Following up on the April thread, I came across
> Using your mobile in an emergency* *
> When possible, it's recommended that you contact Emergency Services by
> calling Triple Zero (000) from a fixed phone.
> It's important to remember that the number to call in an emergency
> situation depends on whether your mobile uses the GSM or Next G™ network.
> If you have a GSM / Next G™ mobile
> To get help from police, fire or ambulance services in Australia, dial
> '000' or '112'. Contact can even be made if your mobile has been
> blocked or your security settings have been activated.

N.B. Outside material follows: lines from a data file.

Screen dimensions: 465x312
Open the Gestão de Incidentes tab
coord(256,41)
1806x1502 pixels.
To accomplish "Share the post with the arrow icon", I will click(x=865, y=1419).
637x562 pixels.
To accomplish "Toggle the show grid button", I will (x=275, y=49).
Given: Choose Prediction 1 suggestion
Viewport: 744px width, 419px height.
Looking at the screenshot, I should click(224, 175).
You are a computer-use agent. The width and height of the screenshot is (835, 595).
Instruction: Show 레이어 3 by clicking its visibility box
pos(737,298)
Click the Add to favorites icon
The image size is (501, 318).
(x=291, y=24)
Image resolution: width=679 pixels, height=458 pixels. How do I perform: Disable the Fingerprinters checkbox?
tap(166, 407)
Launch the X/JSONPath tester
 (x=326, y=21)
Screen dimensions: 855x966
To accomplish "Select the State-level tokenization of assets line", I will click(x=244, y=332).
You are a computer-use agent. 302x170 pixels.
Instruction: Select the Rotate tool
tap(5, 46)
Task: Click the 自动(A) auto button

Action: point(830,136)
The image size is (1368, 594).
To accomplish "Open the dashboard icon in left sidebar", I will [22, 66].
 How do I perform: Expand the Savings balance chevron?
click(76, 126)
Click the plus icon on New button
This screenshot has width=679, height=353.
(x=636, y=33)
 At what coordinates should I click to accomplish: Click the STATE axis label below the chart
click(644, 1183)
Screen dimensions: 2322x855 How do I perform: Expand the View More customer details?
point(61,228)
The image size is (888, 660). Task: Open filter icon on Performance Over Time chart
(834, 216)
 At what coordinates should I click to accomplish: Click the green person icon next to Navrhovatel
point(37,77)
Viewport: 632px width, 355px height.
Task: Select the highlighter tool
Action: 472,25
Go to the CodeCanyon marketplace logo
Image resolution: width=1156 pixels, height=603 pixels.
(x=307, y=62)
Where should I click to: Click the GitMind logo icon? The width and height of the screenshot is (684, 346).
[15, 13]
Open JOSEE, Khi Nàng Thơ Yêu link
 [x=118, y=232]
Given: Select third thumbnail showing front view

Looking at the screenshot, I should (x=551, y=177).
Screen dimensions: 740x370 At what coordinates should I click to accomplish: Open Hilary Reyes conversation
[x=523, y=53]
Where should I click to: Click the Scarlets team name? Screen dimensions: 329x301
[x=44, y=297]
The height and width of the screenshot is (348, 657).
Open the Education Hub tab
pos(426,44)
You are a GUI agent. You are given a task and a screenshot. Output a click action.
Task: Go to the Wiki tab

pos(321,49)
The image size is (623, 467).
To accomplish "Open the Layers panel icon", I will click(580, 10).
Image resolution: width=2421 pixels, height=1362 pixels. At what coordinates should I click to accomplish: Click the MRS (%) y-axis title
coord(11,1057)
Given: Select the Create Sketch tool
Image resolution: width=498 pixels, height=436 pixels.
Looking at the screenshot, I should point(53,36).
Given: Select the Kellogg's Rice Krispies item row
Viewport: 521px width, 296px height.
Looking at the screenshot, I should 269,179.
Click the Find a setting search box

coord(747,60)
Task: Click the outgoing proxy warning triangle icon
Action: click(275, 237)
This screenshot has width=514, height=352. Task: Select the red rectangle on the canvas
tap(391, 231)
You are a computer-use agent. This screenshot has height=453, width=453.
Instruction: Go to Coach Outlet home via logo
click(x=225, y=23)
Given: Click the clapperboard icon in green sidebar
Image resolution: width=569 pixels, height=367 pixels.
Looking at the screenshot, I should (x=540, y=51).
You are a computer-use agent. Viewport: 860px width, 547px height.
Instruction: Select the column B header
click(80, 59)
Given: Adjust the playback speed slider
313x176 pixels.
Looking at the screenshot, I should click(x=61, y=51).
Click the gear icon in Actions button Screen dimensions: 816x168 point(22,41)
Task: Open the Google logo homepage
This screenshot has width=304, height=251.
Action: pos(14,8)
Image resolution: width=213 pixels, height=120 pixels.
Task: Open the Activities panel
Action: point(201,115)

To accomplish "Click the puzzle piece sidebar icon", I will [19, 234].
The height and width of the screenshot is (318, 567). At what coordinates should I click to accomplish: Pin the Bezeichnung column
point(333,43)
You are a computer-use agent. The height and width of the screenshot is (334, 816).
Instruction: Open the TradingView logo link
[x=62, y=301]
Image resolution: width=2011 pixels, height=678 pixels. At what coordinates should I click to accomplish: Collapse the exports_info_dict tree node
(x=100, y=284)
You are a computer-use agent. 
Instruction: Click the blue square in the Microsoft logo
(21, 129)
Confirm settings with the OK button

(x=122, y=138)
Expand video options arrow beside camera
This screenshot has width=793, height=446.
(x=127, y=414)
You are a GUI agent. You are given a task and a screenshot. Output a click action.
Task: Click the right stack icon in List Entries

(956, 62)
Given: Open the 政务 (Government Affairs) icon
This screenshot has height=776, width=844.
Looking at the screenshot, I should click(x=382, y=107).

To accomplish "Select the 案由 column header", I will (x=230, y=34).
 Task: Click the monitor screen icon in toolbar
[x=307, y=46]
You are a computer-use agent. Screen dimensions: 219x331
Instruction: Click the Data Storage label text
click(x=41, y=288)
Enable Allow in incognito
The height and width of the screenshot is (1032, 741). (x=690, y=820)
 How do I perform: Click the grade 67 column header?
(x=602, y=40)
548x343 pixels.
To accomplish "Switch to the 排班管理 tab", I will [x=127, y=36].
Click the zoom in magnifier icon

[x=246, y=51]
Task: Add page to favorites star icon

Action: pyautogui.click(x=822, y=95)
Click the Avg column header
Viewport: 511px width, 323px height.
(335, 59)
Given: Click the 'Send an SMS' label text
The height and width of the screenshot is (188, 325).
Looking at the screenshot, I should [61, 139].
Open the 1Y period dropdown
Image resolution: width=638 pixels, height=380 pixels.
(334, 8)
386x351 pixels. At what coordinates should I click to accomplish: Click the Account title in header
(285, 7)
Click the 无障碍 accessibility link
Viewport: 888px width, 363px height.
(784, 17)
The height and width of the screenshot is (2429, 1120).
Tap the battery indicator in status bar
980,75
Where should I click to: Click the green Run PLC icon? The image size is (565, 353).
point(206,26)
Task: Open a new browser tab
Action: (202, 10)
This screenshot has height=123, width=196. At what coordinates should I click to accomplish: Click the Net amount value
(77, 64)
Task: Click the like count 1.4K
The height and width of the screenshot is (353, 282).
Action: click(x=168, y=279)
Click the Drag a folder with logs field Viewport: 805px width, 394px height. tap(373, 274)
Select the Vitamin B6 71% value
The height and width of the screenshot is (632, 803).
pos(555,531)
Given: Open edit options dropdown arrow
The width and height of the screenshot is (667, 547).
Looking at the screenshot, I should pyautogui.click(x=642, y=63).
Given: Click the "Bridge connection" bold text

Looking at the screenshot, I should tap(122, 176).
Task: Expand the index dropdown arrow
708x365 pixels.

> You can still attempt a normal '000'emergency call from a GSM or Next
> G™ mobile but if you do not have reception with your own carrier, you
> can dial '112' and your call will be carried by any available GSM
> network if it is available.
So we have two emergency numbers. OK, make that three
> What are Australia's Emergency Call Services numbers?
> * *Triple Zero* (*000*) is Australia's primary Emergency Call
> Service number and should be used to access emergency assistance
> from all telephones (landline, mobile phones and payphones) in
> the first instance. Information about calling Triple Zero (000)
> from a voice over internet protocol service
> <HTTP://www.acma.gov.au/WEB/STANDARD/pc=PC_100550> is available.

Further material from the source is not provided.